Right-sizing the geli thread pool

Fri Jul 10 03:34:34 UTC 2020

> 
> On Jul 9, 2020, at 4:27 PM, Alan Somers <asomers at freebsd.org> wrote:
> 
> Currently, geli creates a separate thread pool for each provider, and by
> default each thread pool contains one thread per cpu.  On a large server
> with many encrypted disks, that can balloon into a very large number of
> threads!  I have a patch in progress that switches from per-provider thread
> pools to a single thread pool for the entire module.  Happily, I see read
> IOPs increase by up to 60%.  But to my surprise, write IOPs _decreases_ by
> up to 25%.  dtrace suggests that the CPU usage is dominated by the
> vmem_free call in biodone, as in the below stack.
> 
>              kernel`lock_delay+0x32
>              kernel`biodone+0x88
>              kernel`g_io_deliver+0x214
>              geom_eli.ko`g_eli_write_done+0xf6
>              kernel`g_io_deliver+0x214
>              kernel`md_kthread+0x275
>              kernel`fork_exit+0x7e
>              kernel`0xffffffff8104784e
> 
> I only have one idea for how to improve things from here.  The geli thread
> pool is still fed by a single global bio queue.  That could cause cache
> thrashing, if bios get moved between cores too often.  I think a superior
> design would be to use a separate bio queue for each geli thread, and use
> work-stealing to balance them.  However,
> 
> 1) That doesn't explain why this change benefits reads more than writes, and
> 2) work-stealing is hard to get right, and I can't find any examples in the
> kernel.
> 
> Can anybody offer tips or code for implementing work stealing?  Or any
> other suggestions about why my write performance is suffering?  I would
> like to get this change committed, but not without resolving that issue.
> 
> -Alan
> __

Alan,

Several years ago I spent a bunch of time optimizing geli+ZFS performance.
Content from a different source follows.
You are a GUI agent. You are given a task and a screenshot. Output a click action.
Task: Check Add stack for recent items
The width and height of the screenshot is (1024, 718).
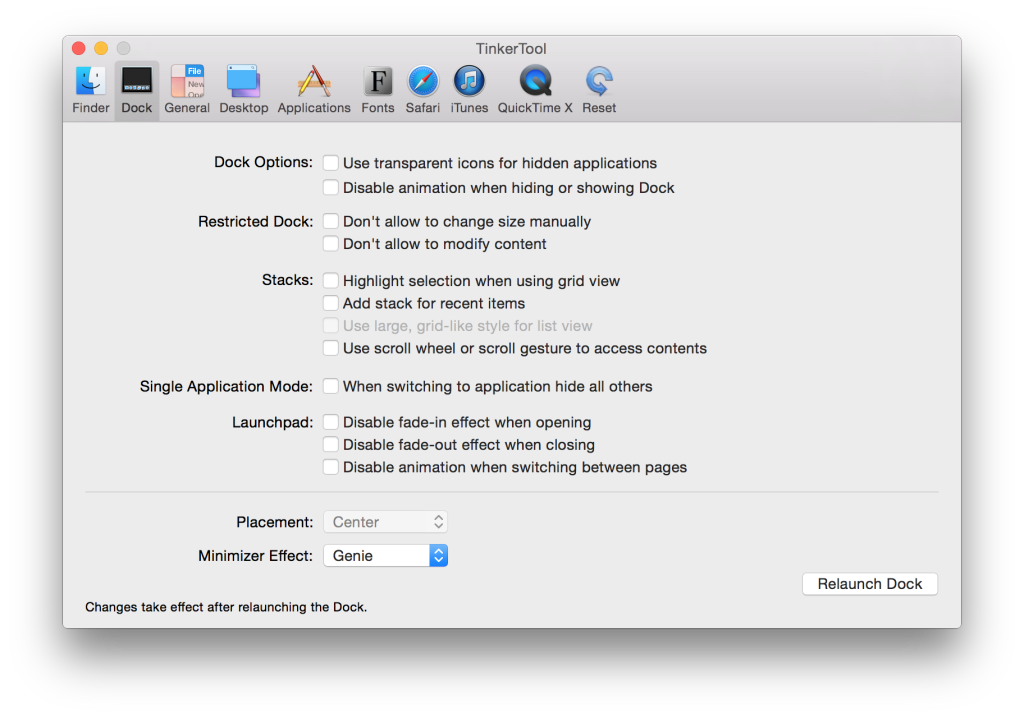tap(331, 303)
Nothing as ambitious as what you are doing though.

I have some hand wavy theories about the write performance and how cache thrash would be more expensive for writes than reads.  The default configuration is essentially pathological for systems with large amounts of disks.  But that doesn’t really explain why your change drops performance.  However I’ll send you over some dtrace stuff I have at work tomorrow. It’s pretty sophisticated and should let you visualize the entire I/O pipeline. (You’ll have to add the geli part)

What I discovered is without a histogram based auto tuner it was not possible to tune for optimal performance for dynamic workloads.

As to your question about work stealing. I’ve got nothing there.

Thanks,

Josh Paetzel
FreeBSD - The Power to Serve